The Knight of Maison-Rouge_ A Novel of Marie Antoinette - Alexandre Dumas [157]
The sun was high and hot in the rue de la Monnaie and the gossips were all gabbling away at their doorsteps, as gaily as if a cloud of blood had not settled over the city for the past ten months, as Maurice came home in the cabriolet he’d promised to bring back.
He left his horse’s reins in the hands of a scrubber in front of the church of Saint-Eustache and ran upstairs to his place, his heart filled with joy.
Love is an invigorating feeling: it can revive hearts dead to sensation; it peoples deserts; it causes the phantom of the beloved to rise before your very eyes; it causes the voice singing in the lover’s soul to reveal all of Creation illuminated by hope and happiness; and since, while being an expansive feeling, it’s still a self-centered one, it blinds the one who loves to everything that is not the beloved.
Maurice did not see those other women; Maurice did not hear their comments; he saw only Geneviève preparing a departure that would bring them lasting happiness; he heard only Geneviève distractedly humming her favorite song, and that song was buzzing so deliciously in his ears he would have sworn he heard the different modulations of her voice mingled with the sound of a lock clicking shut.
Outside the door, Maurice paused. The door was half open. Normally it was always shut, so this circumstance surprised Maurice. He looked around to see if he could see Geneviève in the hall; Geneviève was not in the hall. He went inside, crossed the anteroom, the kitchen, the salon; he visited the bedroom. Anteroom, kitchen, salon, bedroom were unoccupied. He called. No one answered.
The officieux had gone out, as we know. Maurice imagined that in his absence Geneviève had needed some rope, say, to tie up the chests, or some provisions for the coach trip, that she had gone down to buy these things. Such a course seemed absolutely reckless to him, but although anxiety was beginning to get the upper hand, he still did not suspect anything.
And so he waited, pacing from one end of the room to the other, leaning out of the window from time to time to be hit in the face by gusts of air whooshing in at him, laden with rain.
Maurice eventually thought he could hear footsteps on the stairs; he listened; it wasn’t Geneviève’s tread, but that didn’t stop him from rushing to the landing and leaning over the balustrade, where he recognized the officieux coming up the stairs with the typical insouciance of servants.
“Agesilaus!” he cried. The officieux looked up.
“Ah! It’s you, citizen!”
“Yes, it’s me; but where is the citizeness?”
“The citizeness?” Agesilaus asked in bewilderment as he continued to climb.
“Who else! Did you see her downstairs?”
“No.”
“Then go down again.

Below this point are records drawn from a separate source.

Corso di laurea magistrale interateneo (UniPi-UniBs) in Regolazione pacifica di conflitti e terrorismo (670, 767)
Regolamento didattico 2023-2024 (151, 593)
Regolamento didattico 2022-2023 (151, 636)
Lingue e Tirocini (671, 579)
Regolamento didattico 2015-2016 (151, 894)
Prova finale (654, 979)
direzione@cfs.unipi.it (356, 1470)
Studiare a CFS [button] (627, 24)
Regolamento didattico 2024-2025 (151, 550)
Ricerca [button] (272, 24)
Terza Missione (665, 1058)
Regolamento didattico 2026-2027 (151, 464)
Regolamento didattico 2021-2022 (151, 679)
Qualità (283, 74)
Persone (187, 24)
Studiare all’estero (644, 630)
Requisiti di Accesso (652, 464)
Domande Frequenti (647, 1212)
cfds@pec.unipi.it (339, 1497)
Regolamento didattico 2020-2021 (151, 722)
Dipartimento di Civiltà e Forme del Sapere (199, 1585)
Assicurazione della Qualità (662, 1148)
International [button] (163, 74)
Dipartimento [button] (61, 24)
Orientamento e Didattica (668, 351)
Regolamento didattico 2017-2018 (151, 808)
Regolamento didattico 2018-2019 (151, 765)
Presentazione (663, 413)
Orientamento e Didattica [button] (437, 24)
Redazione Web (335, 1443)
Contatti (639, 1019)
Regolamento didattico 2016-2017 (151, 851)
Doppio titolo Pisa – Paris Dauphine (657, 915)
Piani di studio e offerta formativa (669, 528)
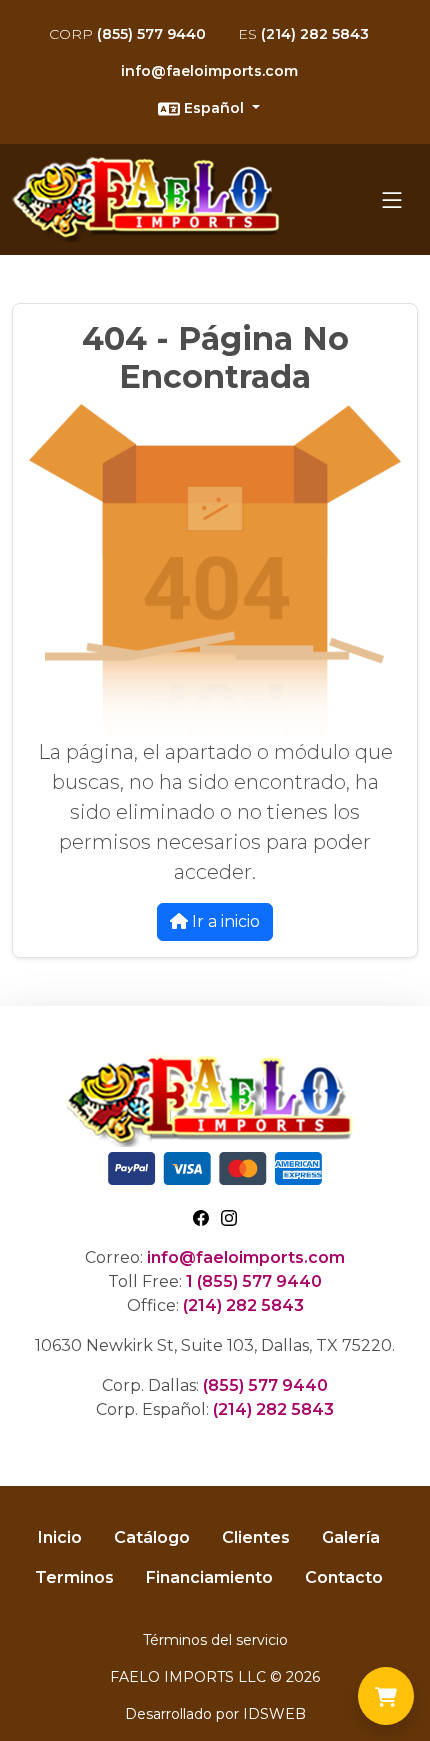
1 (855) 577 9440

Ask the concierge and speak to the neighbors.”
“Right away.”
Agesilaus went back down the stairs.
“Run! Faster!” cried Maurice. “Can’t you see I’m on tenterhooks?”
Maurice waited for five or six minutes at the top of the stairs, then, when Agesilaus did not return, he went back into the apartment to hang out the window again. He spotted Agesilaus going in and out of two or three shops, apparently without result.

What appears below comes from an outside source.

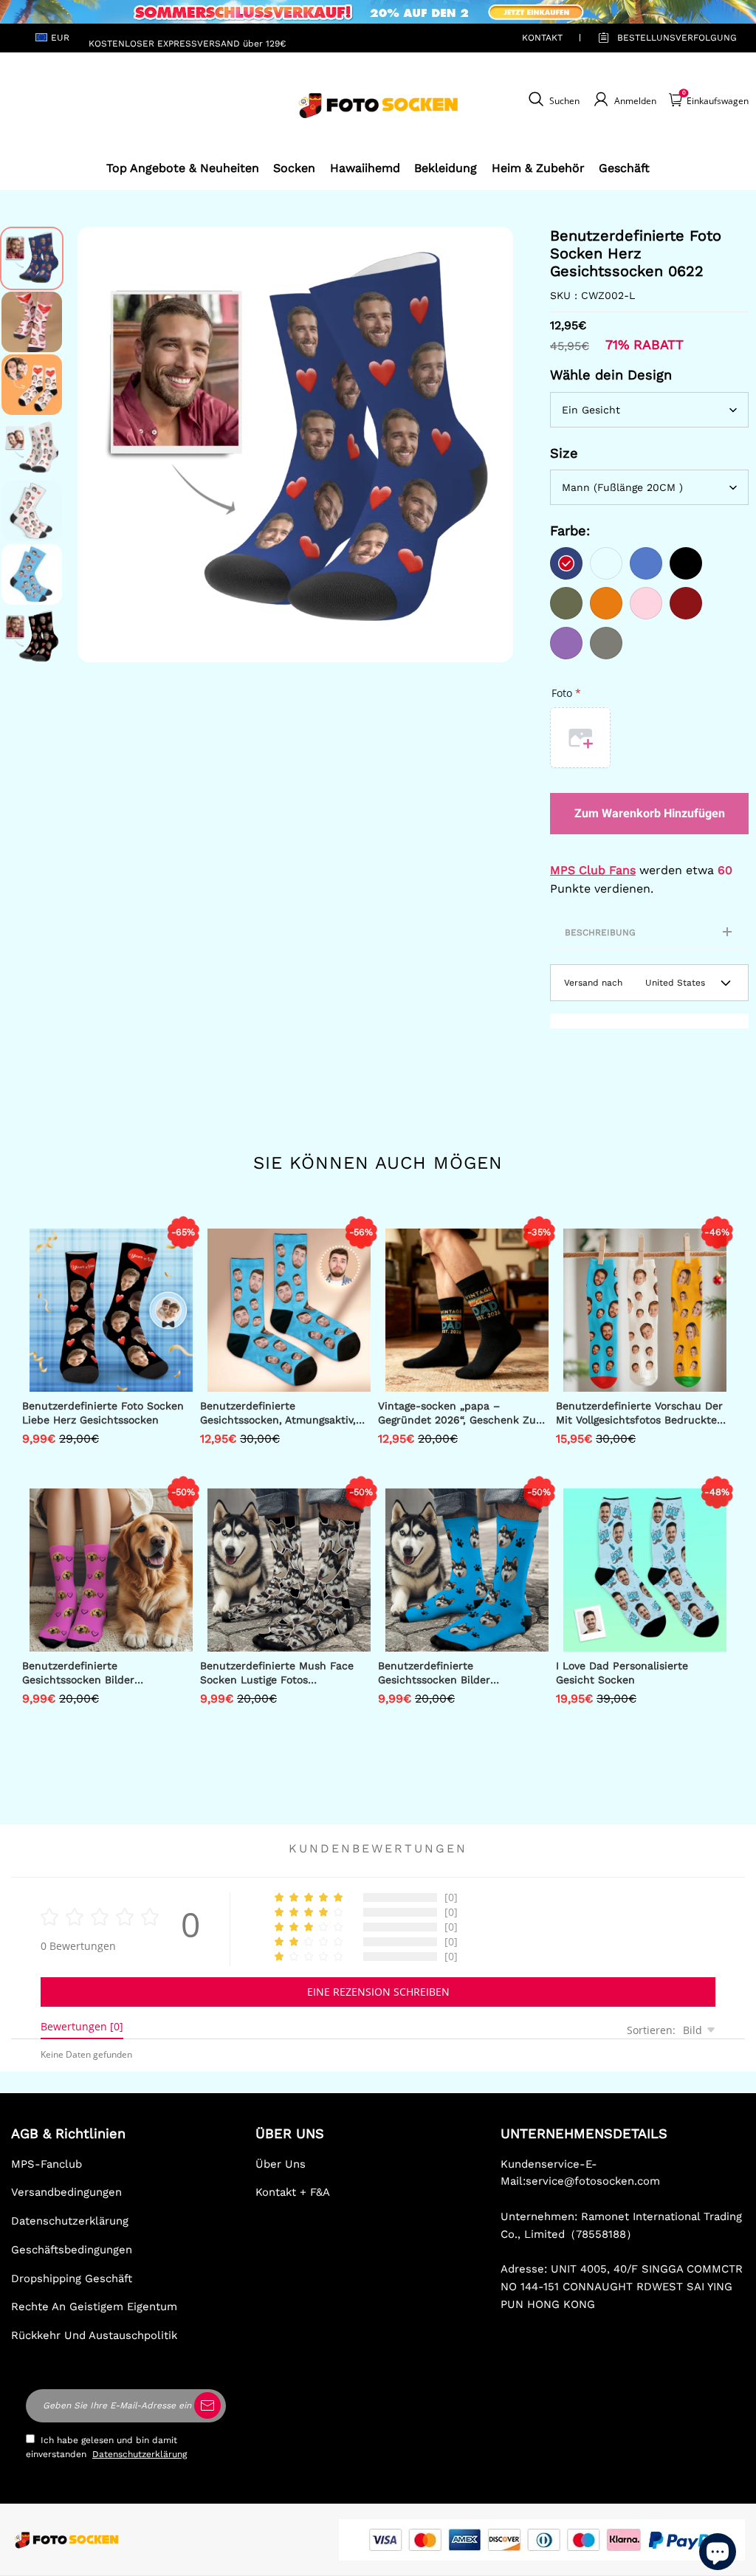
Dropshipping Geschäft (71, 2278)
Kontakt (542, 37)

He shouted to him in his frustration. Agesilaus looked up and saw his master leaning impatiently out of the window. Maurice made a sign for him to come back up.
“She can’t have gone out, it’s not possible!” Maurice said to himself. And he called out again: “Geneviève! Geneviève!” Everything was dead quiet. The lonely room even seemed to have lost its echo. Agesilaus reappeared.
“Well, the concierge is the only one who’s seen her.”
“The concierge saw her?”
“Yes; the neighbors know nothing about her.”
“The concierge saw her, you say? How come?”
“He saw her go out.”
“So she went out?”
“It looks like it.”
“Alone? I don’t believe Geneviève went out alone.”
“She wasn’t alone, citizen; she was with a man.”
“What! With a man?”
“That’s what the citizen concierge reckons.”
“Go and get him. I must know who this man is.